Tu le vois bien, ce que tu as perdu de toi. Hier tu as relu un peu le début. T’as vite arrêté tellement c’était pas supportable. Trois ans seulement. Le truc improbable. Frances Farmer au pays des marmottes. Oh tiens à propos de marmottes. C’est dingue comme ta mémoire est douée pour oublier tous les déjà-vus. La même scène mille fois répétée, comme dans le film. Mais évidemment là c’est pas du cinéma, alors tu joues l’étonnée à chaque fois, comme si c’était la première. Et puis tu ouvres un tiroir et tu te rappelles. Tu compares, tu évalues ta distance à l’objet. C’est vachement agréable aussi de laisser le sang transporter cette émotion là. Les souvenirs les plus précieux.
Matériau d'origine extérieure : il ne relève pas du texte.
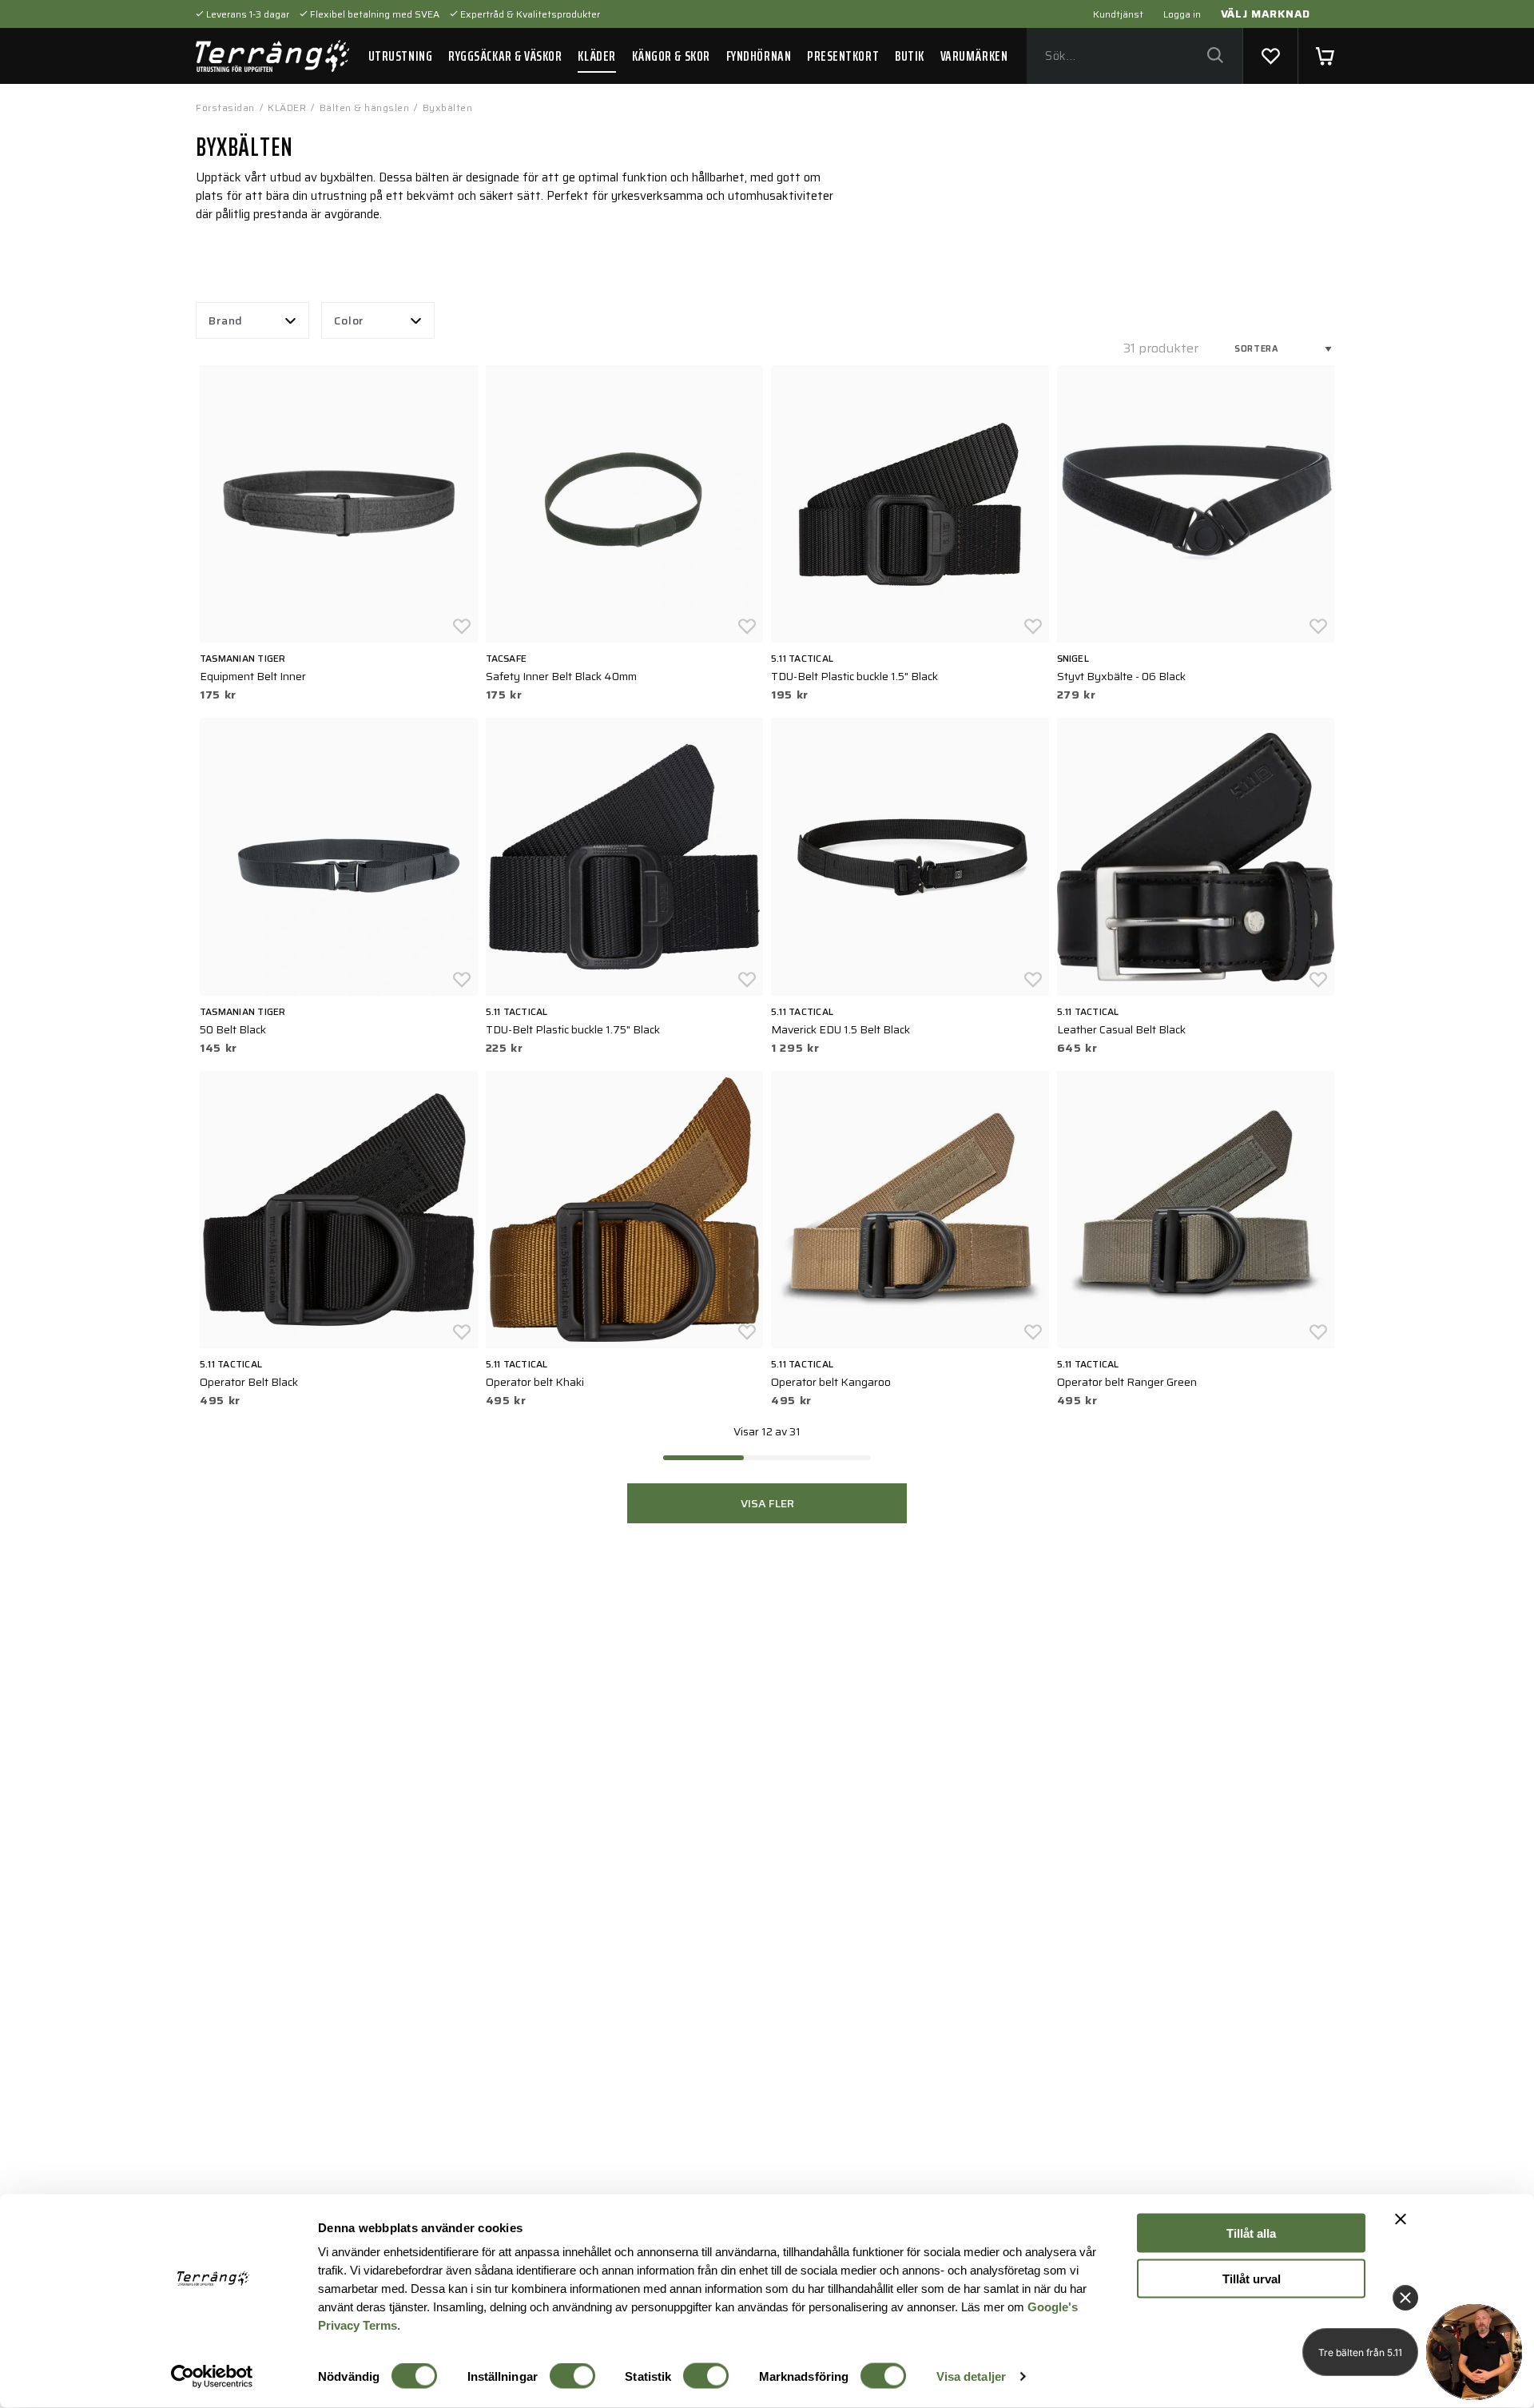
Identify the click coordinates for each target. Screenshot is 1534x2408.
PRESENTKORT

Quand la vie c’est trop bien quel que soit l’endroit d’où on la regarde. Quand t’es perchée comme avec la meilleure des dopes. Ces moments où tu comptes. Tu serais prête à tuer pour ça. Addiction, compulsion, obsession. Lave en fusion. T’as trouvé l’insight maintenant. Tu te fais plus d’illusions. Tu vois bien le sale piège. Les gros mensonges, façon j’me la raconte en dulby surround. Alors voilà, c’est terminé. Faut tirer un trait et tant pis si c’est renoncer. Au moins t’auras arrêté de rêver.
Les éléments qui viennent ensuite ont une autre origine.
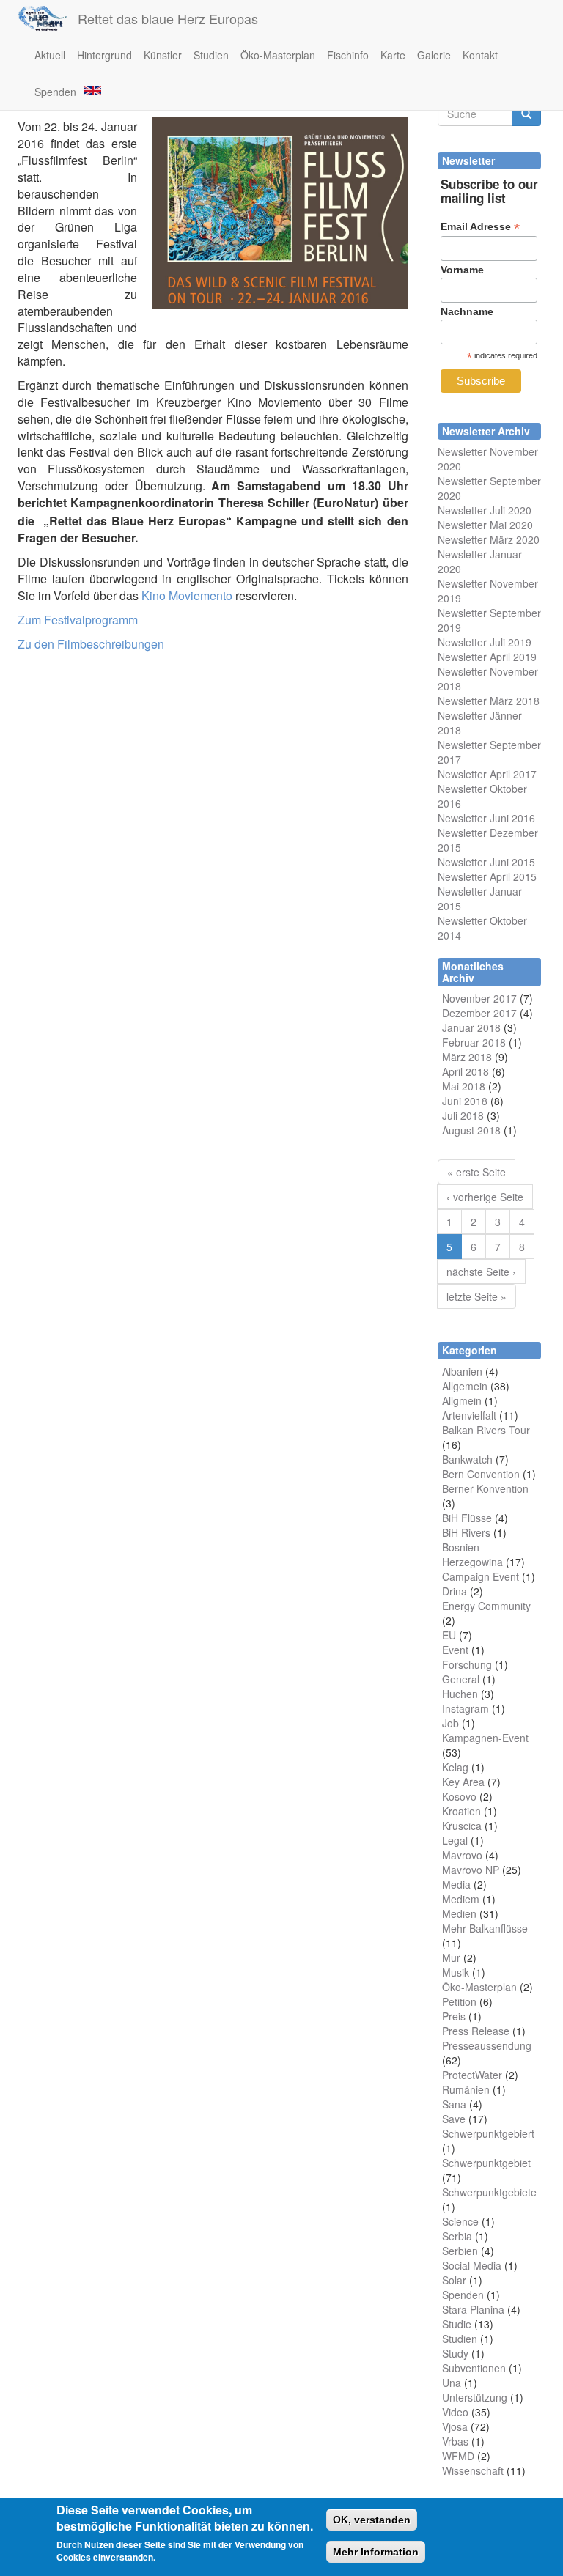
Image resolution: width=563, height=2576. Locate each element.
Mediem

Tu divagues. Peut-être qu’au bout tu y arriverais, à la scène parfaite. Le bon timing et les bonnes répliques. Une maîtrise implacable. Comme une mante religieuse. Cynique et imperméable. Impitoyable. Va savoir. Ou plutôt pas, t’as pas envie de savoir. T’as pas envie de vivre cette vie là, pas du tout merci. Plus envie d’approcher si près du bord (à force de glisser sur le beurre). Tant pis (c’est pas comme si tu avais autre chose à proposer). T’as du chagrin. Ça fait du bien. T’es plus en colère, t’es plus désespérée. T’as renoncé. Faut juste te laisser apaiser.
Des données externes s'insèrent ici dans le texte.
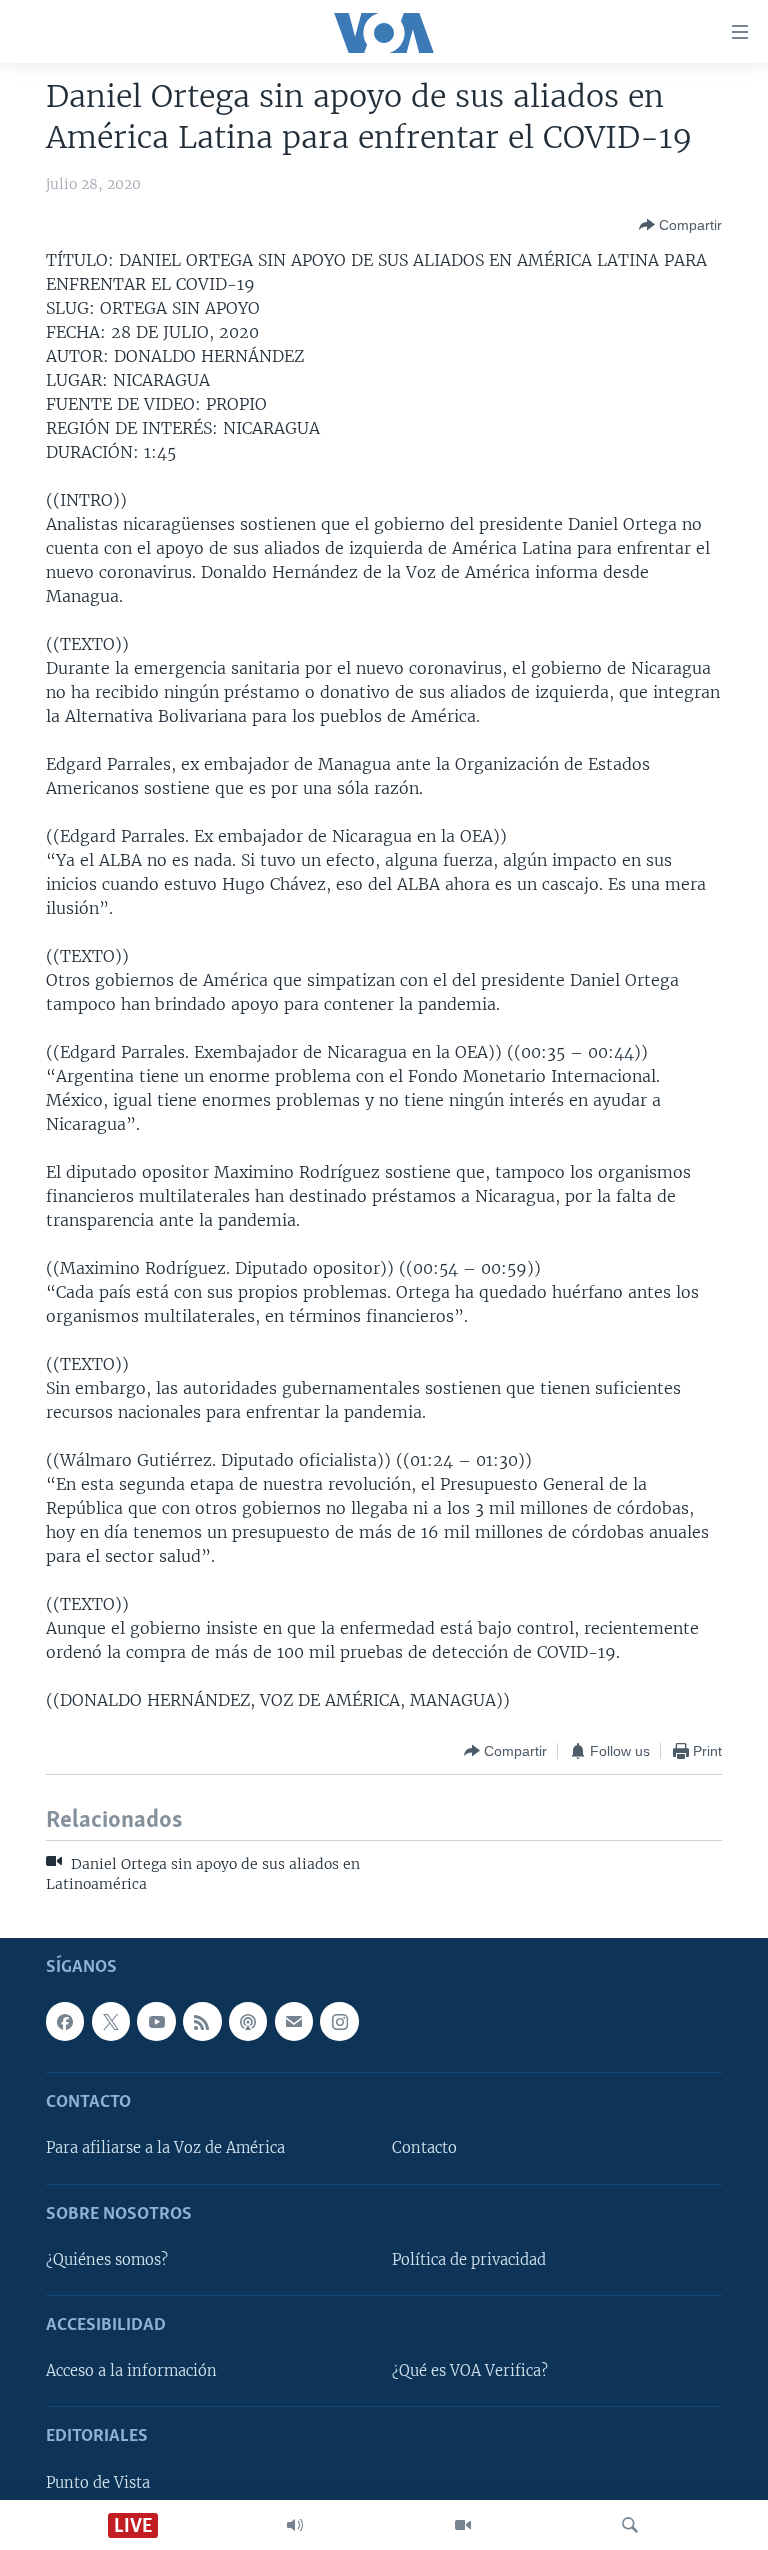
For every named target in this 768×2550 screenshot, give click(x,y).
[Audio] (295, 2525)
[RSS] (202, 2022)
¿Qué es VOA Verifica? (470, 2371)
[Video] (463, 2525)
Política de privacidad (469, 2260)
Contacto (424, 2149)
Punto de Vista (98, 2483)
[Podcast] (248, 2022)
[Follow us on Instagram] (339, 2022)
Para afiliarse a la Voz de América (165, 2149)
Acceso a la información (131, 2371)
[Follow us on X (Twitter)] (111, 2022)
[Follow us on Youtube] (156, 2022)
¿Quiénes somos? (107, 2260)
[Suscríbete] (294, 2022)
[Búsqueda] (630, 2525)
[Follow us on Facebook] (65, 2022)
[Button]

Pleurer. Tu le laisses gonfler, ton chagrin. Tu l’installes, tu en prends soin. Tu lui prends la main. Il n’y a plus personne d’autre que toi et lui et cette mélancolie qui vous accompagne, on dirait un cow-boy solitaire, celui qui avance au soleil couchant des plaines du Nebraska sans trop savoir où il est ni où il va, seulement il sait bien qu’il ne peut pas rester là. Il donne des jambes, pour réveiller son cheval vaguement ankylosé… La fidèle monture. Celle qui est toujours là pour te consoler. Anyday, anytime. Elle t’a vu adopter plus racé. Elle t’a vu filer grand galop et chapeau au vent, sans même une selle. Elle t’a vu rameuter des villages. Sortir les armes. Te battre contre les mirages. Crier. Hurler. Taper du pied. La mépriser, l’oublier. Elle t’attendait.
Question d’habitude.
over mountains and over prairies
/ from dawn ’til day is done / my horse and me keep riding / into this settin’ sun
part’ on that, i-tunes-joke-of-the-day : you’re stuck in the middle. ah ah.